W tamtej kamienicy bywam regularnie, dawniej mieszkałem, często więc mam okazję patrzeć na niekiedy prowokacyjne zachowanie przeważnie młodych żydów, uczestników wycieczek do miejsca pamięci.

Stosunek narodu wybranego do innych narodów jest w moim odczuciu nieco rasistowski, czy szowinistyczny. Tylko ten rasizm jest wyjątkowo subtelny, zakamuflowany, przez co ciężko na niego jakoś reagować.

Ostatnio słuchałem w internecie rozmowy G. Brauna z S. Weissem, poza tym jeszcze w Do Rzeczy jeden artykuł, i ... żydzi otrzymali już odszkodowania za utracone mienie, wypłacane przez RFN i PRL.
avatar
Żydzi v/s goje to część całej historii, ale - i tu wspomniano o tym - jest jeszcze temat Żydzi v/s Żydzi.
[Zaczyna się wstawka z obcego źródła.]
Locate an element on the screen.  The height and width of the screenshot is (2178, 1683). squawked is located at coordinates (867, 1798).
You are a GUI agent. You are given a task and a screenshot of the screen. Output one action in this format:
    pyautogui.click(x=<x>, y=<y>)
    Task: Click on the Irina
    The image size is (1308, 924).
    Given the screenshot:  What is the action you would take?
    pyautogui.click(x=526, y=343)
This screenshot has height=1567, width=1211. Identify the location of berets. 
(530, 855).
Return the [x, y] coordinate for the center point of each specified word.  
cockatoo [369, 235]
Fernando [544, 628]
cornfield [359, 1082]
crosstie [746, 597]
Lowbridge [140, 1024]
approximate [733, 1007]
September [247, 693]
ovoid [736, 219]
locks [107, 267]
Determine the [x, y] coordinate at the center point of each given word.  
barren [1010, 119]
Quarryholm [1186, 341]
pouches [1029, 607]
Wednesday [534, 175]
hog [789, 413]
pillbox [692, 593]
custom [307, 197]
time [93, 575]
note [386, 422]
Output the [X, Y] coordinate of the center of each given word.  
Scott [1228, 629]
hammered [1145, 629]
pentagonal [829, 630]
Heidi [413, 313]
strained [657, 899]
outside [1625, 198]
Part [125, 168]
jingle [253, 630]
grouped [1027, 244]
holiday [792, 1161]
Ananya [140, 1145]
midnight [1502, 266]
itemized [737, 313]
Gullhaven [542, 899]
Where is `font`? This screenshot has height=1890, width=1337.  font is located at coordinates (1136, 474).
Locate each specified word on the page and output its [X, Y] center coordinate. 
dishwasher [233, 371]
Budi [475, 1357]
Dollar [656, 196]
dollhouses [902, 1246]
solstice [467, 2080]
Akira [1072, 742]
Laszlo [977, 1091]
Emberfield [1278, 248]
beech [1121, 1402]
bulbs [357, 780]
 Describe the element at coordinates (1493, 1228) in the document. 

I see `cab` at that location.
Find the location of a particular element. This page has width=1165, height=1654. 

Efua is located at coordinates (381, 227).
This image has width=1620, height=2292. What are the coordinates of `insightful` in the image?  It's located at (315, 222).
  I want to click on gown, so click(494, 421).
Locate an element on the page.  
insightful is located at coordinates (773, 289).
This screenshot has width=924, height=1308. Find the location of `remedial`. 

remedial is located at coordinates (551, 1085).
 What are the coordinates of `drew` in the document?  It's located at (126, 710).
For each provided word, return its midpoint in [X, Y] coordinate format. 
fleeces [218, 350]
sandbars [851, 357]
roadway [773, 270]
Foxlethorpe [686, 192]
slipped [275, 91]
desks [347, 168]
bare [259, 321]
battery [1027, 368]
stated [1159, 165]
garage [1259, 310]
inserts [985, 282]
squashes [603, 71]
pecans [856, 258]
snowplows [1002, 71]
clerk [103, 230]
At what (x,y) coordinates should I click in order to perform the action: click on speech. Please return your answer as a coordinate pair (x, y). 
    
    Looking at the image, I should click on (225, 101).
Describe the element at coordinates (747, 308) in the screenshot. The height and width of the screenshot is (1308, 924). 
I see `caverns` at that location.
W książce o Jakubie Franku ( historia zaczyna się w XVIII wieku) autor pisze, że konflikt o to kto wywodzi się z wieloplemiennego ludu głęboko podzielił społeczność żydowską. I jeszcze trwało to skonfliktowanie i ukrywanie przynależności do "frankistów", gdy wybucha wojna w 1939.
Nie jestem gotów przyjąć za wiarygodne ofiar z chrześcijańskich dzieci, ale "frankiści" uznawali, że skoro mesjasz już przyszedł, to wybrani powinni się wyróżnić przekraczaniem norm społecznych. "Gościnność seksualna" była na pewnym etapie powszechnie praktykowana.
Nieprawdopodobne okazuje się ostatnio zaskakujące często prawdziwe - ale o niczym w temacie nie przesądzam.
A odszkodowania? - chcą od nas, ale już Palestyńczykom zabrali tyle, że gdyby chcieli się z tego rozliczyć, po tylu latach, ze sprzedaży całego Izraela chyba by im brakło.